Je dirais que ce camp de base n’est pas seulement utile, il est essentiel, autant que l’action. Ils sont complémentaires l’un à l’autre. La réflexion sans action est aussi néfaste que l’action sans réflexion. Mais il ne suffit pas que chaque mouvement ou organisation de la société civile ou chaque «sujet politique» créé réfléchisse, isolé dans son monde, sur ses propres luttes. Il faut, compte tenu de la diversité et de l’ampleur de la construction de «l’autre monde possible», que ces réflexions s’appuient les unes sur les autres, de manière autonome, avec ce qu’on apprend et découvre dans l’hétérogénéité de la société civile, offerte à tous dans des espaces ouvert comme le FSM[29].


Le FSM en tant que nouvel instrument de lutte politique a commencé à exister[30] en janvier 2001, et a amené Ignacio Ramonet, directeur du journal français Le Monde Diplomatique, à titrer sur la première page de son numéro de janvier 2001: «Le 21e siècle commence à Porto Alegre ». Ce serait presque un crime de lèse-humanité de faire disparaître cet instrument, et de laisser des «sujets politiques globaux» tenter – prétentieusement – de «diriger» l’action de la société civile, du monde entier, qui participe au FSM. Laissons leurs «facilitateurs» (et non  «dirigeants») continuer à chercher, lors de chaque Forum et en tirant les leçons du précédent, avec l’aide des membres du CI disponibles pour cela, le meilleur moyen d’atteindre cet objectif d’appui, de camp de base de l’action concrète des mouvements sociaux et des organisations de qui dépend, effectivement, avec d’autres acteurs politiques, le changement du monde.


V – indications


Pour ceux qui souhaitent en savoir un peu plus sur ce qui est discuté depuis 20 ans sur le FSM, j’ai choisi trois textes que j’ai écrits et qui contiennent des réflexions sur ce sujet: un texte de 2003[31], un autre de 2009[32] et un troisième de 2019[33].


Le premier texte, de 2003, «Notes pour le débat sur le FSM», commence par la discussion sur la différence entre «mouvement» et «espace». J’ai essayé d’y indiquer les raisons pour lesquelles, au FSM, la forme de «l’espace» a prévalu, alors qu’étaient déjà là ceux qui voulaient sa transformation en «mouvement» – comme le souhaiterait maintenant le Groupe Réformateur d’Oscar.

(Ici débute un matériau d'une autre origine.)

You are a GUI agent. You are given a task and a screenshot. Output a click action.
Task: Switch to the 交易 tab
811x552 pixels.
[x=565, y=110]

Je disais en 2003, que des luttes pour le pouvoir de diriger ce mouvement surgiraient forcément, et mèneraient à s’écarter de l’un des principes de la charte du FSM, selon laquelle cet événement n’est pas le lieu de conflits de pouvoir.


Dans le deuxième texte, de 2009, «Les Forums sociaux mondiaux vers un autre monde possible», j’ai donné une vision plus large de ce qu’était concrètement le FSM. C’était ma contribution à un séminaire sur le FSM cette année-là, à l’Université de Sofia, à Tokyo[34], avec un public qui en grande partie ne le connaissait pas.

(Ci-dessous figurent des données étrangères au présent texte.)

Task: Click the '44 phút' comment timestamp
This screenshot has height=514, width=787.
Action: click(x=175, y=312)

Dans le troisième texte, de 2019, “Forum social mondial – perspectives possibles”, rédigé à la demande du magazine finlandais “Globalisations”, j’ai fait un effort particulier pour me souvenir de la genèse des décisions prises tout au long de l’année 2000, avant le premier FSM, décisions qui ont dessiné son format qui s’est ensuite consolidé l’année suivante dans sa charte de principes.


J’ai voulu montrer, dans ce texte, que ces principes ont été le résultat progressif de nombreuses réflexions et discussions tout au long de l’année de préparation du premier FSM, avec des décisions prises, par consensus, par les représentants de huit organisations et  mouvements de la société civile brésilienne, extrêmement diversifiés en termes d’objectifs, de domaines d’action et de dimensions.


Dans cette perspective, on peut dire que la Charte n’a pas été modifiée tout au long des 20 ans du FSM non pas parce qu’elle serait  sacrée – impossible à changer car elle aurait été reçue d’une entité supérieure, comme aiment à le dire ceux qui  n’aiment pas la Charte – mais parce que les lignes directrices qu’elle contient ont garanti le succès des FSM pendant cette période et c’est à cette fin qu’elles ont été rédigées sur la base de l’expérience du premier FSM et de son extension, ce que nous avons appelé le «processus du FSM». La modifier, comme le prétend le Groupe Rénovateur, n’en vaudrait la peine que si nous constations que les prémisses de ses Principes ont été modifiées.


Le texte de 2019 explique également pourquoi sept des quatorze principes de la Charte insistent pour que les discussions et les échanges réalisés au sein du Forum débouchent sur des décisions d’actions concrètes – ce qui nous amène à nous demander si ceux qui proposent aujourd’hui que le FSM devienne un «espace d’action» ont vraiment lu la Charte.


Pour compléter la vision de ce qui a été discuté sur le FSM dans ses premières années, je me permets encore d’indiquer le livre «Le défi du Forum social mondial – une façon de voir»[35], auquel j’ai déjà fait allusion dans ce texte. Publié en 2005, il est facilement accessible car il est disponible en six langues. Dans ce livre, je présente ce que j’ai débattu de manière exhaustive, dans des dizaines d’entretiens que j’ai donnés et d’articles écrits jusqu’à cette date, sur les doutes qui avaient commencé à être soulevés sur ce qu’était et ce que devrait être le FSM. Mais son sous-titre “une façon de voir” montrait que je ne voulais pas cacher qu’il y avait des points de vue différents sur le FSM.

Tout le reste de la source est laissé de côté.